§ **Goal**
Extend the page about the sci-fi film Life, writing on from the end of its final sentence.
Begin Text shown
Life

Columbia Pictures and Skydance Media

SXSW 2017

Life is a terrifying sci-fi thriller about a team of scientists aboard the International Space Station whose mission of discovery turns to one of primal fear when they find a rapidly evolving life form that could have caused extinction on Mars, and now threatens the crew and all life on Earth. 

  • Jake Gyllenhaal
    David Jordan
  • Rebecca Ferguson
    Miranda North
  • Ryan Reynolds
    Rory Adams
  • Hiroyuki Sanada
    Sho Murakami
  • Olga Dykhovichnaya
    Ekaterina Golovkina
  • Ariyon Bakare
    Hugh Derry
  • Director
    Daniel Espinosa
  • Producers
    David Ellison, Dana Goldberg, Bonnie Curtis, and Julie Lynn
  • Written by
    Rhett Reese & Paul Wernick
  • Executive Producers
    Don Granger and Vicki Dee Rock
  • Director of Photography
    Seamus McGarvey, ASC, BSC
  • Production Designer
    Nigel Phelps
  • Edited by
    Frances Parker and Mary Jo Markey, ACE
  • Costume Designer
    Jenny Beavan
  • Music by
    Jon Ekstrand
Claustrophobia, paranoia, loneliness, fear of a hostile takeover by anyone or anything. Whatever your anxiety, Daniel Espinosa’s polished space thriller Life is designed to tease it out. […]
Espinosa shuffles and recombines familiar elements, more often stoking slow-burning terror than goosing us with jump scares. (Although he does toss in a few of those.) Part of what makes Life so unsettling is how eerily calming much of it is. […] But when Life jolts awake, the tension is almost unbearable, right up to the brooding, cautionary ending. This is an effective and unsettling piece of filmmaking, partly because Gyllenhaal has one of the most sympathetic faces in movies today–it’s haunted and haunting.
End Text shown
Begin Material supplied
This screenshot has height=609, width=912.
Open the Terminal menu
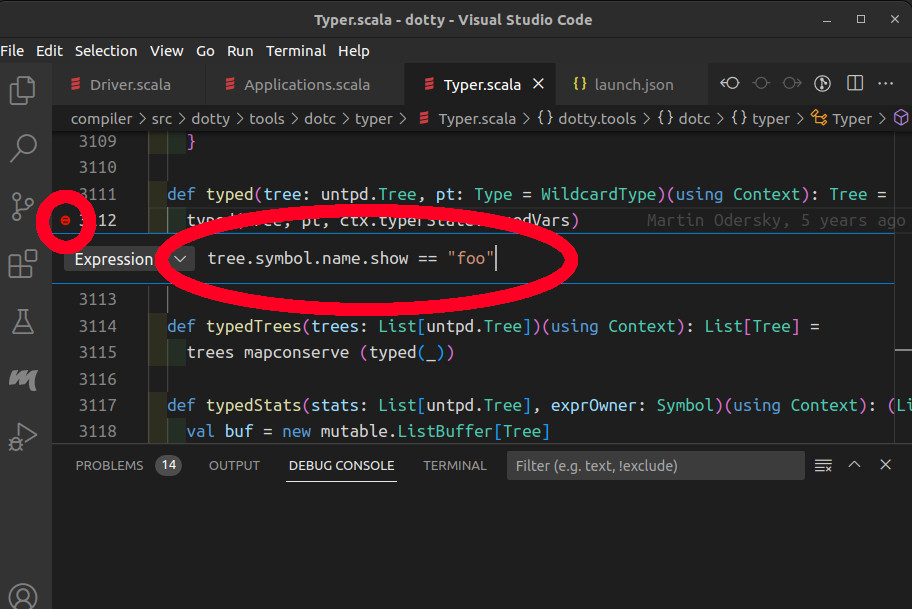pyautogui.click(x=295, y=51)
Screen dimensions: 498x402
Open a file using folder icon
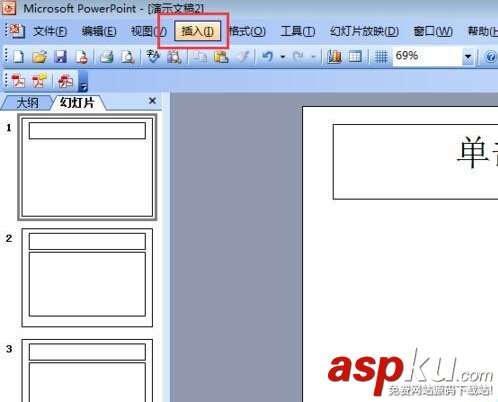point(39,57)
End Material supplied
§ **The reply**
 
Any reasonable creature feature worth its bones should have, on balance, about half a dozen scenes where a character makes a patently illogical decision. […] If the film is scary and chaotic enough, every bad choice will act as a link in a chain, building to a satisfying crescendo of mayhem that the audience has secretly been rooting for all along. Life isn’t perfect … but it does exactly that. […] All in all, Life is exactly what you’d expect—a bit of nasty, energetic horror that ends on a darkly satisfying note—but that’s an increasingly rare quality for a big-budget studio film these days.
 
 
[I]t is undeniably satisfying to be in the hands of a persuasive director who, along with editors Frances Parker and Mary Jo Markey, knows how to slowly ratchet up the tension to a properly unnerving level.
- Los Angeles Times
 
There’s enough action, suspense and deadly peril to make this adventure in high orbit a satisfying journey. […] It’s a harrowing high-wire adventure with an unexpected but satisfying conclusion.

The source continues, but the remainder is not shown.